Personal information
- Full name: Islamzhan Kasymzhanovich Nasyrov
- Date of birth: 8 April 1998 (age 28)
- Place of birth: Luzhki, Orenburg Oblast, Russia
- Height: 1.79 m (5 ft 10 in)
- Position: Left-back

Team information
- Current team: Ryazan
- Number: 77

Youth career
- 2012–2015: Nosta Novotroitsk

Senior career*
- Years: Team / Apps / (Gls)
- 2015–2019: Nosta Novotroitsk / 70 / (2)
- 2019–2022: Ural Yekaterinburg / 8 / (0)
- 2019: → Ural-2 Yekaterinburg / 5 / (2)
- 2020: → Orenburg (loan) / 11 / (0)
- 2021: → Ural-2 Yekaterinburg / 10 / (3)
- 2021–2022: → Tyumen (loan) / 19 / (2)
- 2022–2023: Arsenal Tula / 28 / (0)
- 2023–2024: Rodina Moscow / 8 / (0)
- 2024: → Tyumen (loan) / 13 / (1)
- 2024: Torpedo Moscow / 1 / (0)
- 2025: Volgar Astrakhan / 8 / (0)
- 2025–2026: Murom / 7 / (0)
- 2026: Amkar Perm / 11 / (0)
- 2026–: Ryazan / 0 / (0)

= Islamzhan Nasyrov =

Russian footballer

Islamzhan Kasymzhanovich Nasyrov (Исламжан Касымжанович Насыров; Исламжан Қасымжанұлы Насыров; born 8 April 1998) is a Russian Kazakh football player who plays as a left-back or a left midfielder for Ryazan.

==Club career==
He made his debut in the Russian Professional Football League for Nosta Novotroitsk on 27 September 2015 in a game against Neftekhimik Nizhnekamsk.

On 24 July 2019, he signed with Russian Premier League club Ural Yekaterinburg. He made his RPL debut for Ural on 17 August 2019 in a game against Krylia Sovetov Samara, as a starter.

On 3 September 2021, he joined Tyumen on loan.

• **DATA EXTRACT**:
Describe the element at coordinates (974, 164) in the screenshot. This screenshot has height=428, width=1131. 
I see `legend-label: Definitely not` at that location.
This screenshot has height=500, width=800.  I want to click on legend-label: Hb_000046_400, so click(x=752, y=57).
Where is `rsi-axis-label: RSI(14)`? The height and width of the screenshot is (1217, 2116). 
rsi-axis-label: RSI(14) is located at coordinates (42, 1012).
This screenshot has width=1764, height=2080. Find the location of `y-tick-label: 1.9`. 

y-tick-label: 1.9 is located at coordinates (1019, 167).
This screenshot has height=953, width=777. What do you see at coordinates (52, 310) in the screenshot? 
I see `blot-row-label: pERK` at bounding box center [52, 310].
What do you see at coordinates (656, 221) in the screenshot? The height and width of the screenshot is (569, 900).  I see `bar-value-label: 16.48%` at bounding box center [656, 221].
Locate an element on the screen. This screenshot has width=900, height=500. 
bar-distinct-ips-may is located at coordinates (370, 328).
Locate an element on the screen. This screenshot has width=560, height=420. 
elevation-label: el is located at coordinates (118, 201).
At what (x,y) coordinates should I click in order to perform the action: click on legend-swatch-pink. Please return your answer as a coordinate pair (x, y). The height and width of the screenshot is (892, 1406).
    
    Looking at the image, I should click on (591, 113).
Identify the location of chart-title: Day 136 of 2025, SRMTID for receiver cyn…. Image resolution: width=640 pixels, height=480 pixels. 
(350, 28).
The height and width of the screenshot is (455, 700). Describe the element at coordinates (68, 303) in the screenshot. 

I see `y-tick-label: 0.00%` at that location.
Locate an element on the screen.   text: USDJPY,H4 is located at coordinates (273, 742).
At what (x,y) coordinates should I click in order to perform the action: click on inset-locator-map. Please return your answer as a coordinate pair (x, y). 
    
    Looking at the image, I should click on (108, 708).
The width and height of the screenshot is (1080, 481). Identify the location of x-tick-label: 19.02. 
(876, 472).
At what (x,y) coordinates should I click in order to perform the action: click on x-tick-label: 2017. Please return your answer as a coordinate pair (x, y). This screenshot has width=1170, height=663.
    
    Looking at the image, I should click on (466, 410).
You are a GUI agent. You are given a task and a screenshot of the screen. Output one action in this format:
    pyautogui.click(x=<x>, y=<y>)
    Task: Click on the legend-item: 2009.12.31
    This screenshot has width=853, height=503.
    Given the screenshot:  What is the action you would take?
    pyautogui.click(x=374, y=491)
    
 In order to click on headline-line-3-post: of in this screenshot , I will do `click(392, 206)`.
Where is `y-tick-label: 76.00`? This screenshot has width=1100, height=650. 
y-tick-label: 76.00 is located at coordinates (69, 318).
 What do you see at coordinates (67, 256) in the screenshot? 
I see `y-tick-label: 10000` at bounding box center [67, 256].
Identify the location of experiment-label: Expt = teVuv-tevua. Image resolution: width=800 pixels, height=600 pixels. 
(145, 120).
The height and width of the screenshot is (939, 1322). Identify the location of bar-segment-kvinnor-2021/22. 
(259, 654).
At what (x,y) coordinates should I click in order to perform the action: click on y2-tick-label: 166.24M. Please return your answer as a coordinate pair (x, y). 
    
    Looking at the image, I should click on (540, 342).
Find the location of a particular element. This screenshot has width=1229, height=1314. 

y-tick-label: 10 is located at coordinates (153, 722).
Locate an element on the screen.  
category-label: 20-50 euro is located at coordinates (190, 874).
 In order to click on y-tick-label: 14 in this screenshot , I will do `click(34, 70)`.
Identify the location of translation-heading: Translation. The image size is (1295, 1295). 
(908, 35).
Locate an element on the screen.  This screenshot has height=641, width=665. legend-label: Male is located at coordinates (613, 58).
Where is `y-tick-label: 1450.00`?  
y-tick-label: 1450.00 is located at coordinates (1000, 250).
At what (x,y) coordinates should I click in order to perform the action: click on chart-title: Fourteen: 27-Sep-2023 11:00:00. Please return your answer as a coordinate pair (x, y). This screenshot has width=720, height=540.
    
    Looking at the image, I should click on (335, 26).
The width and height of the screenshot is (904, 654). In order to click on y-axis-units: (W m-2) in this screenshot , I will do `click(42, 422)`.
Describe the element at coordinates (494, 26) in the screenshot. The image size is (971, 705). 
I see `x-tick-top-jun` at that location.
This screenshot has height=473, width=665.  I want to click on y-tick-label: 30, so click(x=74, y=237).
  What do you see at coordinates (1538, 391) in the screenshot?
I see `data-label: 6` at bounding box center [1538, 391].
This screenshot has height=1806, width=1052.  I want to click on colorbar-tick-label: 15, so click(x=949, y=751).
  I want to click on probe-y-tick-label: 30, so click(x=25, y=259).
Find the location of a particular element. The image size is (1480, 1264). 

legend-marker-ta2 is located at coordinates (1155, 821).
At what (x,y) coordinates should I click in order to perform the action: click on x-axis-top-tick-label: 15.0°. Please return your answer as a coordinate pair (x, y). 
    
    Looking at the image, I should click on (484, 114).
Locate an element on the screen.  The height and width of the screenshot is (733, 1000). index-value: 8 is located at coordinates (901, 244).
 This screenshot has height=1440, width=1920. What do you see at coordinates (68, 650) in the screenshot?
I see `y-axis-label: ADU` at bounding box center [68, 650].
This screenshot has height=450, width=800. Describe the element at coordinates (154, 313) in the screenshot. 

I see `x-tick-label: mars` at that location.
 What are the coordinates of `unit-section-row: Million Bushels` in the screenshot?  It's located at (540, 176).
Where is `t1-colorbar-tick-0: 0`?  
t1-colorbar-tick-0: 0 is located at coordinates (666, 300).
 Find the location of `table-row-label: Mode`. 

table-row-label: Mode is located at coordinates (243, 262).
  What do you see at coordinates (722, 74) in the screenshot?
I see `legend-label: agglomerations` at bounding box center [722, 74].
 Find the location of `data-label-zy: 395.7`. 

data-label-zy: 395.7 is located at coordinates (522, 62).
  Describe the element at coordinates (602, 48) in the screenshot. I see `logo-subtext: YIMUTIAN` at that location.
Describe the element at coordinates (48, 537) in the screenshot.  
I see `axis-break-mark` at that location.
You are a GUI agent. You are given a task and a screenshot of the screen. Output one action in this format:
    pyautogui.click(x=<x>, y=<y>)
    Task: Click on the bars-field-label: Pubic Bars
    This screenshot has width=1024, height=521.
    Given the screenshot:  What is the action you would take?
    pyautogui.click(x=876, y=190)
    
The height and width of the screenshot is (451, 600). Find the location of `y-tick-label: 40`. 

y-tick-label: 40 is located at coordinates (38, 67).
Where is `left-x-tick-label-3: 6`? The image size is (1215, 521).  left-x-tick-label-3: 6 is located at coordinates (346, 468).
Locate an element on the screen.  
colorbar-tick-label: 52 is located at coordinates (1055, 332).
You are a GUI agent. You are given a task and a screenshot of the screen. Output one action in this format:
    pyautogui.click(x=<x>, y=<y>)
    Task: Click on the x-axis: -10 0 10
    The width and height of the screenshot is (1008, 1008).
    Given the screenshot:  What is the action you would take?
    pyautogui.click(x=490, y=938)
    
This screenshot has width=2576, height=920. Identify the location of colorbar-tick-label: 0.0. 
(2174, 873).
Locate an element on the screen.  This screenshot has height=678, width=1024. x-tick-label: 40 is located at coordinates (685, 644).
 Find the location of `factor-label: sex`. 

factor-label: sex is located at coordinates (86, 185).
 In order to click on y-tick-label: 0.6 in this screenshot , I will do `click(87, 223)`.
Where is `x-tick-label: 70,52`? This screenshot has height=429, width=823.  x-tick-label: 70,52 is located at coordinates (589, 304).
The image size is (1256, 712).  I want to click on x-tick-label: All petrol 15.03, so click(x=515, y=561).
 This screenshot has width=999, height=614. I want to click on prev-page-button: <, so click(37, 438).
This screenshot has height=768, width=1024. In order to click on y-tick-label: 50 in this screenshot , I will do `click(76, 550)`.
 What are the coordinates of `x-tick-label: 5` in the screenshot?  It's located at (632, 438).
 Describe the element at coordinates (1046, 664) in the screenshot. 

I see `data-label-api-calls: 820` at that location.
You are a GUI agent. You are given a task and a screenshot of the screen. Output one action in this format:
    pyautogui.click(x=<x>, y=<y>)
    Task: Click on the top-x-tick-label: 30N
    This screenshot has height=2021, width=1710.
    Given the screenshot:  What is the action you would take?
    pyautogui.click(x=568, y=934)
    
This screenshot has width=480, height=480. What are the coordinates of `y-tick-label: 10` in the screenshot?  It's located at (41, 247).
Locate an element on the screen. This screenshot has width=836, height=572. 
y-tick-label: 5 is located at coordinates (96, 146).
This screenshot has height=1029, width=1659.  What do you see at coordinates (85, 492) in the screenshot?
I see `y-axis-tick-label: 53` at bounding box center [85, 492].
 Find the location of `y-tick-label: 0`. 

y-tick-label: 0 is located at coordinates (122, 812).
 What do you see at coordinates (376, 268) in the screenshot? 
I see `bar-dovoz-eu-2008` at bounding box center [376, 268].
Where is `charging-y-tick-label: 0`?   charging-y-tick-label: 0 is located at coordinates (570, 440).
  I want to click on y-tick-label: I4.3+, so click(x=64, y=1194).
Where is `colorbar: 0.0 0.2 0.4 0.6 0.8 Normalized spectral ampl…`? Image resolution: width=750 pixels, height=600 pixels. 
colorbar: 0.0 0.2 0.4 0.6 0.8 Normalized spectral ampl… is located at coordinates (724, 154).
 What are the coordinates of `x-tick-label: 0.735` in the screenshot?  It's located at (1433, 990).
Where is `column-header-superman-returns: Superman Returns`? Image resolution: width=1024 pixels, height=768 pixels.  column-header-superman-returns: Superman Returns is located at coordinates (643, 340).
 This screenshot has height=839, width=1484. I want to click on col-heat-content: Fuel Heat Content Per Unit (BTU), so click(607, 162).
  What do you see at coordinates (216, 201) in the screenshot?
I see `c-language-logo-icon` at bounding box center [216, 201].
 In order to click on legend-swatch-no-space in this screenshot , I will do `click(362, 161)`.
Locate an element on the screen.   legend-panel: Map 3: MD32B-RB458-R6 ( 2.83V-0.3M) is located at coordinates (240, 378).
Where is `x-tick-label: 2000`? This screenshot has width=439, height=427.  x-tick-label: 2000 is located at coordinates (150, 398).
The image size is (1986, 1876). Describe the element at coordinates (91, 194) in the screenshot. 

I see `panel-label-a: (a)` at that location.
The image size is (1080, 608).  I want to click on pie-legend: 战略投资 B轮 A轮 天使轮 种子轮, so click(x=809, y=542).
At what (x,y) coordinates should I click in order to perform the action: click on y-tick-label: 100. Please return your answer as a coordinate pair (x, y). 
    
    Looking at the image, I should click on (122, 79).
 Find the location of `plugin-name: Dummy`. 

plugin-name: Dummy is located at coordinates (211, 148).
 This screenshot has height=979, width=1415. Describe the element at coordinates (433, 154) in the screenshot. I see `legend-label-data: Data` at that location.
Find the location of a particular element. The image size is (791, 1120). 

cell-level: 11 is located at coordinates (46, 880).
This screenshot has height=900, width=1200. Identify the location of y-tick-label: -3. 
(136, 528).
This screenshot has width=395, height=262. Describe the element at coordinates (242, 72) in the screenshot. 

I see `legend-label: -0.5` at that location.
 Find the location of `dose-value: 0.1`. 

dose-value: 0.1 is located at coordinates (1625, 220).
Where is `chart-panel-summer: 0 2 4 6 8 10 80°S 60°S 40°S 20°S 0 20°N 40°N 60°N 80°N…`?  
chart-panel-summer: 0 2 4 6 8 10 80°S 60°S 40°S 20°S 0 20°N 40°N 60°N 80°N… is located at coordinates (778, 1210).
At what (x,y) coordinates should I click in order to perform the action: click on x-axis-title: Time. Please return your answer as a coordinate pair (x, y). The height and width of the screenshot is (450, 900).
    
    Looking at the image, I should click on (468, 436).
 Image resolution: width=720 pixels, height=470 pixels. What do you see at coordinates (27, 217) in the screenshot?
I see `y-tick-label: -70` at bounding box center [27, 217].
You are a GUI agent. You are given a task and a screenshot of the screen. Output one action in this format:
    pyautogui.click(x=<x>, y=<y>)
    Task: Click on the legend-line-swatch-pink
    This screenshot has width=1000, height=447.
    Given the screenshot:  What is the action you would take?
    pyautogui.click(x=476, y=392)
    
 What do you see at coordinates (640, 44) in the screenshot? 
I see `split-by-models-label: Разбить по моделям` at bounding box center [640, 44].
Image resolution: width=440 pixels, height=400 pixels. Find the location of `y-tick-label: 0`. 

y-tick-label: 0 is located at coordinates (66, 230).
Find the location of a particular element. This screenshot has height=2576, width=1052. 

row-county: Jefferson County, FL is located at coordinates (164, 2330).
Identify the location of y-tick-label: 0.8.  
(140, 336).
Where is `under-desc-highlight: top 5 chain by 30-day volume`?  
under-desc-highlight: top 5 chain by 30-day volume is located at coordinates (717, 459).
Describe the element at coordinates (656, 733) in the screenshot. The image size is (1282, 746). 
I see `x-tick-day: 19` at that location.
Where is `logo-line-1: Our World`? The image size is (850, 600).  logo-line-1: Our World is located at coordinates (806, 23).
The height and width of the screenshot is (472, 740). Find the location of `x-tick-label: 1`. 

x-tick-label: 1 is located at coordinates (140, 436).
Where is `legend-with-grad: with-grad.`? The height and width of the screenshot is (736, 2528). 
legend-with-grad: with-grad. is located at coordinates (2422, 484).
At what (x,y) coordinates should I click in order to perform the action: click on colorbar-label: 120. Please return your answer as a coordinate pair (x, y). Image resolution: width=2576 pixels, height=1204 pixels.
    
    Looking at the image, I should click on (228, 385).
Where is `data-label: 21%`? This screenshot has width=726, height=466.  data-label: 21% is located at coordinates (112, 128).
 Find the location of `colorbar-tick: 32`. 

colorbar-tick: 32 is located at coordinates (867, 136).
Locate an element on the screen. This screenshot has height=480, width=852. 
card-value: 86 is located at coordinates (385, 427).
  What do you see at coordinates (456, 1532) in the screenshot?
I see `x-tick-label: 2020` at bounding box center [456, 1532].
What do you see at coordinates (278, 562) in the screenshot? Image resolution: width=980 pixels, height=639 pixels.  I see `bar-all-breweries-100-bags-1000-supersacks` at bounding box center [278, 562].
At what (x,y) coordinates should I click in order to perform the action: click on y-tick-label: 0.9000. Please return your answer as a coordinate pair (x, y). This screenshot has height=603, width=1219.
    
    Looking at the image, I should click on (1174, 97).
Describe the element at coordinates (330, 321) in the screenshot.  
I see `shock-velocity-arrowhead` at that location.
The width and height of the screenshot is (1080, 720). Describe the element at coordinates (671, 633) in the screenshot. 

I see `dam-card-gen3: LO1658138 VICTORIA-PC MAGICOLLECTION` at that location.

• **ASSIGNMENT 1**: Please set down the passage of the Islamzhan Nasyrov profile from "- Place of birth: Luzhki, Orenburg" to "Apps / (Gls)", word for word.
• **ASSIGNMENT 2**: According to the Islamzhan Nasyrov profile, which club did Nasyrov sign with on 24 July 2019?

• **REPLY 1**:
- Place of birth: Luzhki, Orenburg Oblast, Russia
- Height: 1.79 m (5 ft 10 in)
- Position: Left-back

Team information
- Current team: Ryazan
- Number: 77

Youth career
- 2012–2015: Nosta Novotroitsk

Senior career*
- Years: Team / Apps / (Gls)

• **REPLY 2**: Ural Yekaterinburg